# EXERCISE BRIEF
For each line below that holds the word "size", make a copy.

Collected data
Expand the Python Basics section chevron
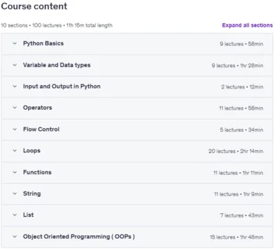 click(x=14, y=43)
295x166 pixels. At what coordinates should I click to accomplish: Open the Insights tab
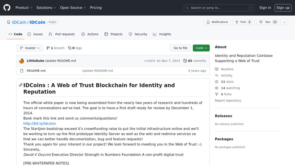162,34
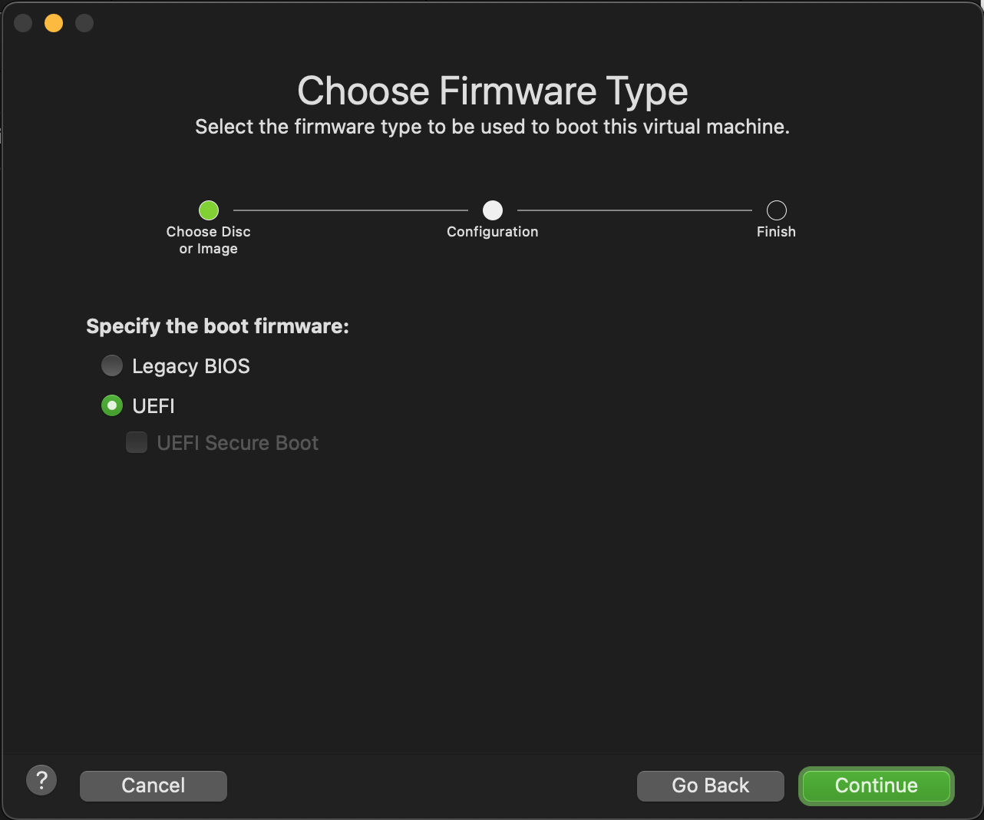Viewport: 984px width, 820px height.
Task: Click the "Finish" step label
Action: pos(776,232)
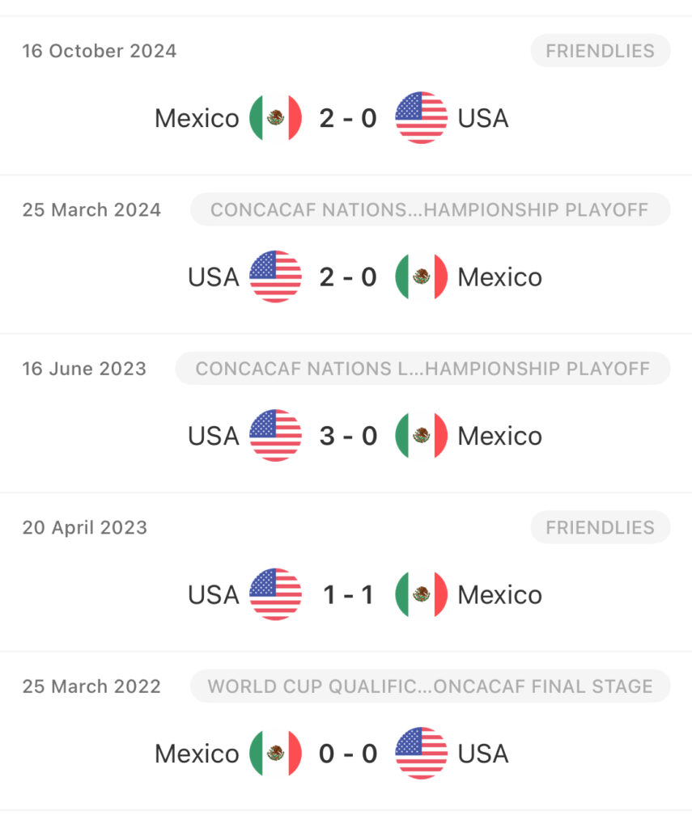Click USA flag in 16 June 2023 match
The width and height of the screenshot is (692, 828).
pyautogui.click(x=275, y=436)
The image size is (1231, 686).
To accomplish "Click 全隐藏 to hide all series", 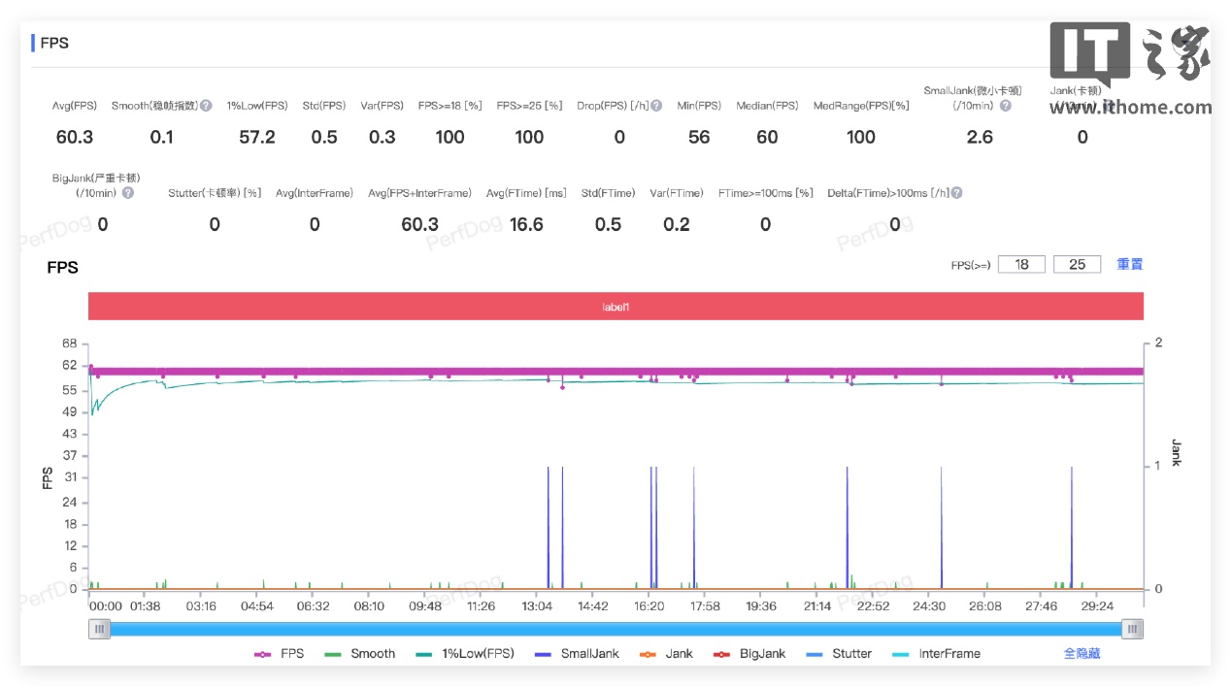I will point(1081,654).
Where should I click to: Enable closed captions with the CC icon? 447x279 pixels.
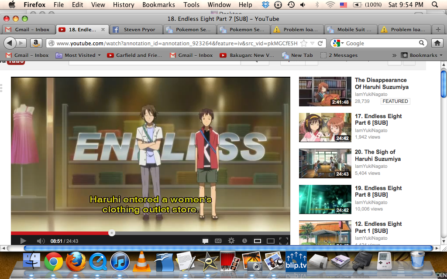click(218, 241)
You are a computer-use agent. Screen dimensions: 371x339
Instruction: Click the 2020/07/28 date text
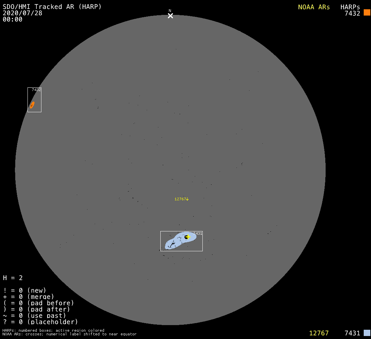(23, 13)

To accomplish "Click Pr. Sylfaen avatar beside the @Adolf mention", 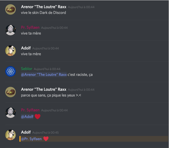I will (x=11, y=113).
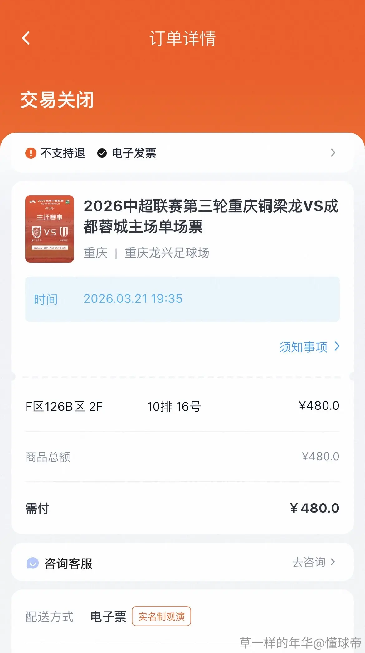Tap the purple customer service chat icon

(x=32, y=563)
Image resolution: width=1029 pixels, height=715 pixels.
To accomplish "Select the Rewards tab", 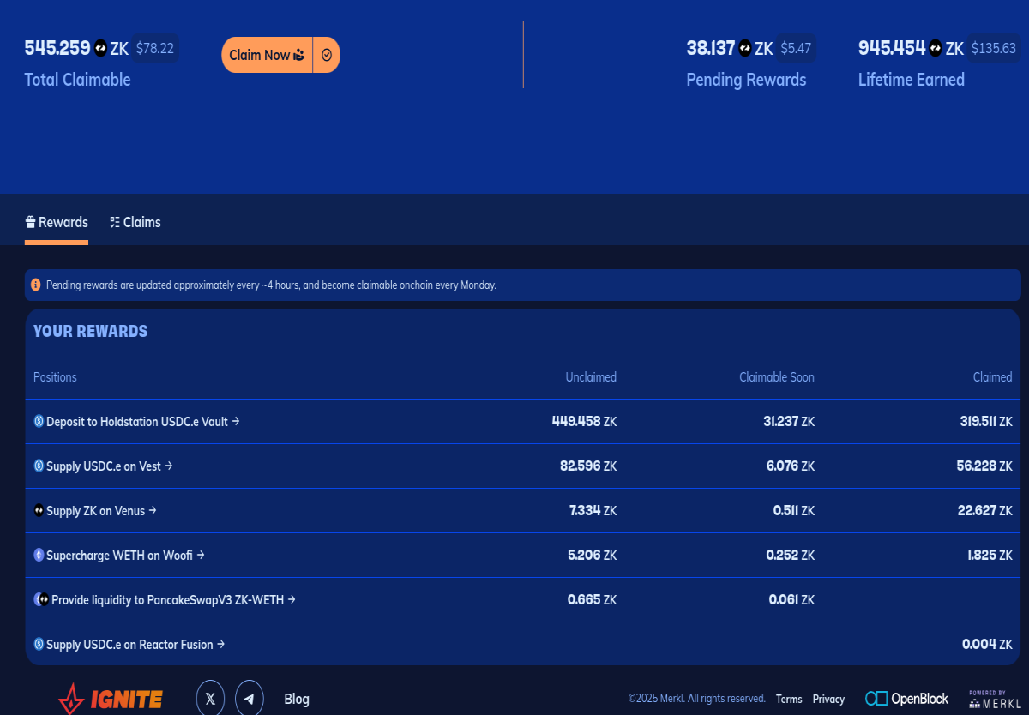I will click(57, 222).
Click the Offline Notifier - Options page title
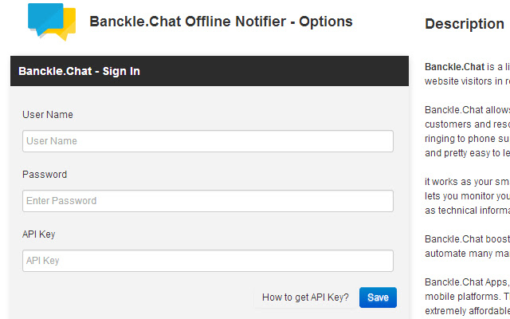 [221, 22]
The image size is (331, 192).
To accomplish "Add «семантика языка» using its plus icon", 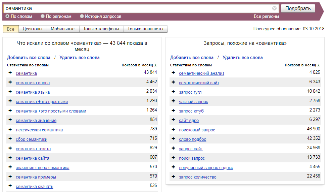I will point(10,92).
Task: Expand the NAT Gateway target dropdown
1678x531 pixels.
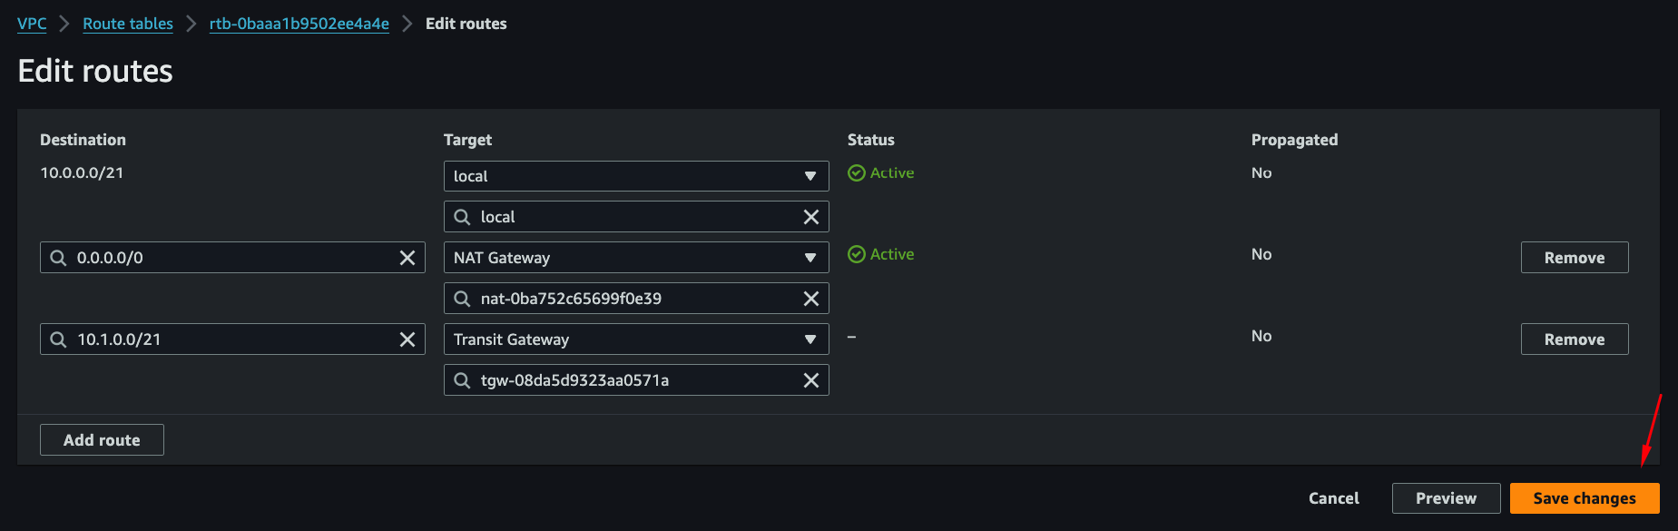Action: pyautogui.click(x=635, y=258)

# SOLUTION TO THE EXERCISE
The image size is (1231, 686).
The image size is (331, 192).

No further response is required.